# Start of SUPPLIED MATERIAL
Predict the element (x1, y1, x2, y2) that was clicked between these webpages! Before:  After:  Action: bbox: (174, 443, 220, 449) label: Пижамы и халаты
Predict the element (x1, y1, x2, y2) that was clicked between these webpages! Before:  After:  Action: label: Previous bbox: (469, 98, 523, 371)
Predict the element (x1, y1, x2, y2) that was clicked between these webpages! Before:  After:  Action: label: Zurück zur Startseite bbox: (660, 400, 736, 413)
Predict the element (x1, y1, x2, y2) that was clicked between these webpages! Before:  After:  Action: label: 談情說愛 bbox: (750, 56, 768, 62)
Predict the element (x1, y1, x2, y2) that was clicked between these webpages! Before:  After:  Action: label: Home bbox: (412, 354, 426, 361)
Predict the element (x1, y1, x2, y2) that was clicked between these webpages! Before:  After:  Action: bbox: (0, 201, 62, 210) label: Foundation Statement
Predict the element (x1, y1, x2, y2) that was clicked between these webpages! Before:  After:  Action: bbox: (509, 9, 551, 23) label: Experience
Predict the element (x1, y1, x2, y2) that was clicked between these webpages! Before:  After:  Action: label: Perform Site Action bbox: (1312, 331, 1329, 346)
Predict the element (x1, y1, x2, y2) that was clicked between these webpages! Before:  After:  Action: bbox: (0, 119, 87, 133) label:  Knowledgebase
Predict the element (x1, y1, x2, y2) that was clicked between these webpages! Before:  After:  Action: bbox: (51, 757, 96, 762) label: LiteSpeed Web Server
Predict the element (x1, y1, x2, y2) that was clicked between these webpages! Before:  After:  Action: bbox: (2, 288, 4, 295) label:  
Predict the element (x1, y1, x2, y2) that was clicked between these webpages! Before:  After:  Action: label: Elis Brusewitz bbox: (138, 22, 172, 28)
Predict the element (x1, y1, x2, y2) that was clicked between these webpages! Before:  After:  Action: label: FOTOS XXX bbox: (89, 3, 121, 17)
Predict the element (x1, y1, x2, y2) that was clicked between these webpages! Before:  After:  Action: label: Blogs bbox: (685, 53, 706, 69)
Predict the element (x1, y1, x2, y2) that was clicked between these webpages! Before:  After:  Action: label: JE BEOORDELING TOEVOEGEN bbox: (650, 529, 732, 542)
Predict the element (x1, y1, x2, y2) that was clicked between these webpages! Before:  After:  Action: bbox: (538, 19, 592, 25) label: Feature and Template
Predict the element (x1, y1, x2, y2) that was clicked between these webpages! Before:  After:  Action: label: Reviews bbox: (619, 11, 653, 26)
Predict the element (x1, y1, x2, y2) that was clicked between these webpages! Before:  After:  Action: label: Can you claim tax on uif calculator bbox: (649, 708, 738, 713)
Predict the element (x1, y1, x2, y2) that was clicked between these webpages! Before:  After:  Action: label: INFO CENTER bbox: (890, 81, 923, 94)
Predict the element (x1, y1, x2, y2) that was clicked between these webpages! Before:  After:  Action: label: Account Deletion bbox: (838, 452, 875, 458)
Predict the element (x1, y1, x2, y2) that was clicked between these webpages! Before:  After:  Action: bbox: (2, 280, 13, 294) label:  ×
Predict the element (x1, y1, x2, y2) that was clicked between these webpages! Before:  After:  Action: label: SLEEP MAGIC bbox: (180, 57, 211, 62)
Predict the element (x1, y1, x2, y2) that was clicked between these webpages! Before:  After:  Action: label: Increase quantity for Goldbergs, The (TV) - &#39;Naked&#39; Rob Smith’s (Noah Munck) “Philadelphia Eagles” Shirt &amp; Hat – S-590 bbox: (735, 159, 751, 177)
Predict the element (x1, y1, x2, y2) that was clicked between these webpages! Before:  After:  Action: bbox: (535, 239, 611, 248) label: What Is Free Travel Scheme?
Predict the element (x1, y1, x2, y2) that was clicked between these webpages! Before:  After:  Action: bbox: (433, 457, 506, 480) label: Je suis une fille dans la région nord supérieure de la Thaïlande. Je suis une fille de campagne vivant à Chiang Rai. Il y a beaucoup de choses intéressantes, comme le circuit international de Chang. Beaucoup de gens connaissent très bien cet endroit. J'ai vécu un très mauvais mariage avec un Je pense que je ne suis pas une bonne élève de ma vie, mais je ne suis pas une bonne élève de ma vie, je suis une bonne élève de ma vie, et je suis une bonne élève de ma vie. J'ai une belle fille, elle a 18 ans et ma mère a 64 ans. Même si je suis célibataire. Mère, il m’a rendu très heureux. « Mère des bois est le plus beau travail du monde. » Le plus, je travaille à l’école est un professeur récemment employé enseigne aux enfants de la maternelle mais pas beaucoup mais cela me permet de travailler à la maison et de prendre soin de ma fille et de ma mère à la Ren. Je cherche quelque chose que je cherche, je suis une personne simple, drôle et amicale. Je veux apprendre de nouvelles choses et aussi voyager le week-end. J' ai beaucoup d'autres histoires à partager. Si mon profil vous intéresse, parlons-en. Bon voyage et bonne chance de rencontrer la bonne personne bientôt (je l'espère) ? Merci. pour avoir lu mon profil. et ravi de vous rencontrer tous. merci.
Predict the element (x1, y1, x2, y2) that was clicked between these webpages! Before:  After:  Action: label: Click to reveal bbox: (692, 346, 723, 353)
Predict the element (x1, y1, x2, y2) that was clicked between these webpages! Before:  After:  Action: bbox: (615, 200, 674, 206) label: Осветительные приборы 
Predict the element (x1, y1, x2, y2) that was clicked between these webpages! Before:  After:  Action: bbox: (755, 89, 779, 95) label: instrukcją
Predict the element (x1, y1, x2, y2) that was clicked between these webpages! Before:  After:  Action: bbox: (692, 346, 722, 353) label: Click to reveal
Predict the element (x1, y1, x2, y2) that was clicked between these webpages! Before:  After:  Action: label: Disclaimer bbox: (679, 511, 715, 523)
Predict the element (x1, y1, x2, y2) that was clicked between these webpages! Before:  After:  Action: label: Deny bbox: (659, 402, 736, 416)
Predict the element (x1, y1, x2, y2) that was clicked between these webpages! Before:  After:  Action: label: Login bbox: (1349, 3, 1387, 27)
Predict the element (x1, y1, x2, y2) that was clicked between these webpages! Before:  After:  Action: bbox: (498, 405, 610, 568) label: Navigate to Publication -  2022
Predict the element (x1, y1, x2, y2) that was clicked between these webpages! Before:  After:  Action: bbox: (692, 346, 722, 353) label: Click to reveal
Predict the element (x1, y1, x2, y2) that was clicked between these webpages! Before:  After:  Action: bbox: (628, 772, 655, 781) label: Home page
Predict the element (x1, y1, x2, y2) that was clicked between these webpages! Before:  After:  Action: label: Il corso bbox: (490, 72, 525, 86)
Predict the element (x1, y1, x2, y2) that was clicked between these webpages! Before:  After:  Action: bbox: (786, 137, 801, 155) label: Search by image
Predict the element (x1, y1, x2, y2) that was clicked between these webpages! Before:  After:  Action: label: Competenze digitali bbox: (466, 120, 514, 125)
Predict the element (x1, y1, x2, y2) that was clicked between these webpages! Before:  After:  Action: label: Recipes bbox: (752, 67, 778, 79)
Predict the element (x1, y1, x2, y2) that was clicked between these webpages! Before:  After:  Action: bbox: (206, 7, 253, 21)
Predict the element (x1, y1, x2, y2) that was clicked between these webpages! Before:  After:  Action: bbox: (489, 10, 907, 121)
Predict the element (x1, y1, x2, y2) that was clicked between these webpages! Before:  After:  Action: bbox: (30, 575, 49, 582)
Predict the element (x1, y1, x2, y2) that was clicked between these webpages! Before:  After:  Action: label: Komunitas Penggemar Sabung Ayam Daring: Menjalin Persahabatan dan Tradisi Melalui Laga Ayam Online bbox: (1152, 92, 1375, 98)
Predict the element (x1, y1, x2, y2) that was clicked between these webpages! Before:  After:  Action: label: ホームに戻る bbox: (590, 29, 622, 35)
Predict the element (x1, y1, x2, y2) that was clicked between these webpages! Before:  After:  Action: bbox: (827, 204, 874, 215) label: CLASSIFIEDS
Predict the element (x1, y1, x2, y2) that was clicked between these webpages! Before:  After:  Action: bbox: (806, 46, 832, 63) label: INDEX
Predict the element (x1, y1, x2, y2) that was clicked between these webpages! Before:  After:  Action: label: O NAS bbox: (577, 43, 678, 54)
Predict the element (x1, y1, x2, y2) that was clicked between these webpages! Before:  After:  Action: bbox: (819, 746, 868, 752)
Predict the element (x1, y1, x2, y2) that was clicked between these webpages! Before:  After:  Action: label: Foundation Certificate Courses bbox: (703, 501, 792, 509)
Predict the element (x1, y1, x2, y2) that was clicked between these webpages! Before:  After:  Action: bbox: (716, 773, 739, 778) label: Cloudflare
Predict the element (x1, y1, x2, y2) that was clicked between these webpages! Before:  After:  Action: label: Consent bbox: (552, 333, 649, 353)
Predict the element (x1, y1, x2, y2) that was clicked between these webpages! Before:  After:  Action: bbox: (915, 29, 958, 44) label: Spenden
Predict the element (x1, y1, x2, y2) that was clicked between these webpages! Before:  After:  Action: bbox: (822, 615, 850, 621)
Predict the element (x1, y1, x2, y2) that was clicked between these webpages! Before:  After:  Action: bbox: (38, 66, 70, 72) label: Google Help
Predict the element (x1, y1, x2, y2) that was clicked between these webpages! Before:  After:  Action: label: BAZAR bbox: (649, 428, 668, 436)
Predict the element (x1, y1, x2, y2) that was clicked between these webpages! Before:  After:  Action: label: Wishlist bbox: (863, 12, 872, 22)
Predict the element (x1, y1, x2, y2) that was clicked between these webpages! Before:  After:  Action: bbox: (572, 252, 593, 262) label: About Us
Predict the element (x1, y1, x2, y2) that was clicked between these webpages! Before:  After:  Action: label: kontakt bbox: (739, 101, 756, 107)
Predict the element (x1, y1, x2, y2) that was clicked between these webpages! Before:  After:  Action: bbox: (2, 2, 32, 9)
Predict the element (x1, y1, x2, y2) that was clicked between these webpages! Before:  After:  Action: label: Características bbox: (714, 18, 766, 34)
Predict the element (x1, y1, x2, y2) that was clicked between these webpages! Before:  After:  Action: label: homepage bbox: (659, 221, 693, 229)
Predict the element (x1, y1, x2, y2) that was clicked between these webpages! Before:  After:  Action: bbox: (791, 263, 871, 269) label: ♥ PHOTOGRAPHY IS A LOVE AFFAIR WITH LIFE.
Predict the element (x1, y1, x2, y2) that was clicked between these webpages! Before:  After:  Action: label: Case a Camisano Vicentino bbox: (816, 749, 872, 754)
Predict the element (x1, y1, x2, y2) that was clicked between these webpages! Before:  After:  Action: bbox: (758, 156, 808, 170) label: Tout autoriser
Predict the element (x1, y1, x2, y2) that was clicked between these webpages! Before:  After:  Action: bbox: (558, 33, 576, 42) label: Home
# End of SUPPLIED MATERIAL
> WHAT IS EXPECTED:
Copy the listing above, starting with its first line and stopping after the line that contains "53, 706, 69)".

> COMPLETED TASK:
Predict the element (x1, y1, x2, y2) that was clicked between these webpages! Before:  After:  Action: bbox: (174, 443, 220, 449) label: Пижамы и халаты
Predict the element (x1, y1, x2, y2) that was clicked between these webpages! Before:  After:  Action: label: Previous bbox: (469, 98, 523, 371)
Predict the element (x1, y1, x2, y2) that was clicked between these webpages! Before:  After:  Action: label: Zurück zur Startseite bbox: (660, 400, 736, 413)
Predict the element (x1, y1, x2, y2) that was clicked between these webpages! Before:  After:  Action: label: 談情說愛 bbox: (750, 56, 768, 62)
Predict the element (x1, y1, x2, y2) that was clicked between these webpages! Before:  After:  Action: label: Home bbox: (412, 354, 426, 361)
Predict the element (x1, y1, x2, y2) that was clicked between these webpages! Before:  After:  Action: bbox: (0, 201, 62, 210) label: Foundation Statement
Predict the element (x1, y1, x2, y2) that was clicked between these webpages! Before:  After:  Action: bbox: (509, 9, 551, 23) label: Experience
Predict the element (x1, y1, x2, y2) that was clicked between these webpages! Before:  After:  Action: label: Perform Site Action bbox: (1312, 331, 1329, 346)
Predict the element (x1, y1, x2, y2) that was clicked between these webpages! Before:  After:  Action: bbox: (0, 119, 87, 133) label:  Knowledgebase
Predict the element (x1, y1, x2, y2) that was clicked between these webpages! Before:  After:  Action: bbox: (51, 757, 96, 762) label: LiteSpeed Web Server
Predict the element (x1, y1, x2, y2) that was clicked between these webpages! Before:  After:  Action: bbox: (2, 288, 4, 295) label:  
Predict the element (x1, y1, x2, y2) that was clicked between these webpages! Before:  After:  Action: label: Elis Brusewitz bbox: (138, 22, 172, 28)
Predict the element (x1, y1, x2, y2) that was clicked between these webpages! Before:  After:  Action: label: FOTOS XXX bbox: (89, 3, 121, 17)
Predict the element (x1, y1, x2, y2) that was clicked between these webpages! Before:  After:  Action: label: Blogs bbox: (685, 53, 706, 69)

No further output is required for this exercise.